Chichen Itza is located at the northern tip of the Yucatán Peninsula of Mexico. It is possibly the largest, famous and most accessible Mayan site which flourished between 750 and 1200 CE. The name “Chichen Itza” means “At the mouth of the well of the Itza.” The architecture reflects the amalgamation of both Mayan and Toltic civilizations which prevailed during that period. The Chichen Itza not only served as a religious and ceremonial site but it also was a hub of regional trade. It was one of the largest Mayan cities with much diversity in population which covered 5 sq km. Chichen Itza is considered to be one the Seven Wonders of the New World. This city was comprised of several structures each with its own importance. El Castillo, The Warrior’s Temple and The Great Ball Court are some of the famous buildings that have survived.
El Castillo (The Kukulkan Pyramid)
The best construction on Chichen Itza is the Kukulkan’s Pyramid. El Castillo is a 24 meters tall stepped pyramid with a square-base. Each of the temple’s four sides has 91 steps which leads to a single square structure or a top platform which makes a total of 365, one step representing one day of the year. Each side is 58-9 metres wide, and it has nine levels.
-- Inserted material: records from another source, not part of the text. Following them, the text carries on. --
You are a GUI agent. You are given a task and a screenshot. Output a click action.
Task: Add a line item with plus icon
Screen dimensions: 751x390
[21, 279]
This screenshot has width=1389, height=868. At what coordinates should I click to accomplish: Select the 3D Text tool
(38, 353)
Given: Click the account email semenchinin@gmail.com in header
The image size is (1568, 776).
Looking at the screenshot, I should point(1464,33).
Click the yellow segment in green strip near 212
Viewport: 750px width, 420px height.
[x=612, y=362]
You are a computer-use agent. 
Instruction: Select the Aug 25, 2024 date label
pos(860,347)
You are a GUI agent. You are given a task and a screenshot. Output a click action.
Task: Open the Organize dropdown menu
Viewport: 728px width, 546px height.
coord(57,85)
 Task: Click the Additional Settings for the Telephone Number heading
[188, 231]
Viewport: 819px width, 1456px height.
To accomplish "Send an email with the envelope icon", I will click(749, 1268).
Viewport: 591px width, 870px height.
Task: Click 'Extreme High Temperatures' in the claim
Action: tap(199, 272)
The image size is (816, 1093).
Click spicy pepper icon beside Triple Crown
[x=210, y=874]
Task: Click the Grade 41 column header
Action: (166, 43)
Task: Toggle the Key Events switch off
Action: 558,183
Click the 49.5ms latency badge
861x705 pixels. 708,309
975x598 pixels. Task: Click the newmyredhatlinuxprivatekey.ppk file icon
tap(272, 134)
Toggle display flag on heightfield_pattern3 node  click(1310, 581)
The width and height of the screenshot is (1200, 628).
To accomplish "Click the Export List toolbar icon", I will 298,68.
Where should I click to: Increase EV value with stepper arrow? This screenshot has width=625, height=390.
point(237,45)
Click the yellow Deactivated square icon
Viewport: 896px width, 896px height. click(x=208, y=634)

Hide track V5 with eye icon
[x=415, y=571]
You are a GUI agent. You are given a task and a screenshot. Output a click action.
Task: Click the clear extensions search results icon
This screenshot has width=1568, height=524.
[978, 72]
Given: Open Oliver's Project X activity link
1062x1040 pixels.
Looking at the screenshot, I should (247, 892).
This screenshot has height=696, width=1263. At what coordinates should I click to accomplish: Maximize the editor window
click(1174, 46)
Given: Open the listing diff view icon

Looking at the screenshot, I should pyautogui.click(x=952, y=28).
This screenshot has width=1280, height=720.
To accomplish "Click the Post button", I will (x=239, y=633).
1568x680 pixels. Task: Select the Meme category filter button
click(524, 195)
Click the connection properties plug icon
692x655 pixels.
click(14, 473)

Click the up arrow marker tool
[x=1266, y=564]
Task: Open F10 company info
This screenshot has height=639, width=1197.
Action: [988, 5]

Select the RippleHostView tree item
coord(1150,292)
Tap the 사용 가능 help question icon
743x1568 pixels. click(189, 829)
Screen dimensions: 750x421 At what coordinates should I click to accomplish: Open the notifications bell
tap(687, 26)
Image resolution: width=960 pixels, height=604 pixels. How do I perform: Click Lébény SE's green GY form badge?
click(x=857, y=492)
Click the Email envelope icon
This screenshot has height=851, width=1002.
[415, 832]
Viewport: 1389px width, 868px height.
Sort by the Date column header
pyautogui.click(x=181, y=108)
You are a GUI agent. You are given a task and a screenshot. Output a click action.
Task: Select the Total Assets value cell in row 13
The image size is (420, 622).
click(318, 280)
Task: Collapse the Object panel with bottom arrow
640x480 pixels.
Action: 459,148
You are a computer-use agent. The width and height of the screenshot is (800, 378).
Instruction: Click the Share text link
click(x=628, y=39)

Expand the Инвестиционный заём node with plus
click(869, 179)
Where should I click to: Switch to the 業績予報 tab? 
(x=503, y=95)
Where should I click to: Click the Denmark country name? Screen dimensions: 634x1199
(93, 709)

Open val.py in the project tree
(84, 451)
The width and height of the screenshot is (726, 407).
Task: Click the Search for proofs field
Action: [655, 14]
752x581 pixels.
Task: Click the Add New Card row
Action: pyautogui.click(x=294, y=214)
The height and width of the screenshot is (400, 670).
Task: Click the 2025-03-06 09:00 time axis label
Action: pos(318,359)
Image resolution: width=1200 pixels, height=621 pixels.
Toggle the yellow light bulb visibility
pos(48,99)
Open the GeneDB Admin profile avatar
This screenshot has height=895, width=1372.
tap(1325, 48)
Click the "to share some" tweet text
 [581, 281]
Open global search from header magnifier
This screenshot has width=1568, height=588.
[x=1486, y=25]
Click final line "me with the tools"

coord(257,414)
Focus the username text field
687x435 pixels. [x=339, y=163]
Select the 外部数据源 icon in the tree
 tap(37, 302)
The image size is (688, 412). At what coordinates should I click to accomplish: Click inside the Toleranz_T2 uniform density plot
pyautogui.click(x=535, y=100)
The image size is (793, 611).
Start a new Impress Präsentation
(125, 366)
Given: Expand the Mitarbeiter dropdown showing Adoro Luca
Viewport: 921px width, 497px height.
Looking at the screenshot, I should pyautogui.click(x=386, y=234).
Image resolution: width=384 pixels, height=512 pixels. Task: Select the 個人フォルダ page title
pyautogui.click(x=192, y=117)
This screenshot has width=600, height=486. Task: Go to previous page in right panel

Kukulkan Pyramid was built for astronomical purposes and twice a year on the spring and autumn equinoxes, a shadow falls on the pyramid which gives an illusion of a creeping serpent. The top platform of the Kukulkan has two chambers which are decorated with jaguar relief panels and shields.
The Great Ball Court
The Mayans were great sportsmen and build huge ballcourts to play all their games. The Great Ballcourt of Chichen Itza is 225 feet wide and 545 feet long. It has no roof and is open to the sky . The walls ran continuously with raised ends. A whisper from end can be heard clearly at the other end through all directions of the court.
The Temple of the Warriors
The Temple of the Warriors is one of the most impressive and important structures at Chichen Itza. It is a three-level pyramid built between 800 and 1050 CE. It has rows of carved columns in the front and on one side depicting warriors. The building at the top of the pyramid has a doorway framed with feathered-serpents and two chambers; one contained a chacmool and the other a throne. Along the south wall of the Temple of Warriors there are columns with carvings of soldiers in bas-relief. At the southeast is a small temple with carvings of gods, people, serpents and animals. The interior walls of the temple has wall paintings depicting scenes of warriors with captives, a lake, and houses.
Sacred Cenote (Cenote Sagrado)
The Sacred Centone of Chichen Itza is a natural sinkhole that expose the water table to the surface. It is 60 metres (200 ft) in diameter which would have provided water throughout the year. Based on evidences this Centone is believed to have been used for human sacrifice. The sacrifices were made to the Chac God, the Maya God of rain and lightning.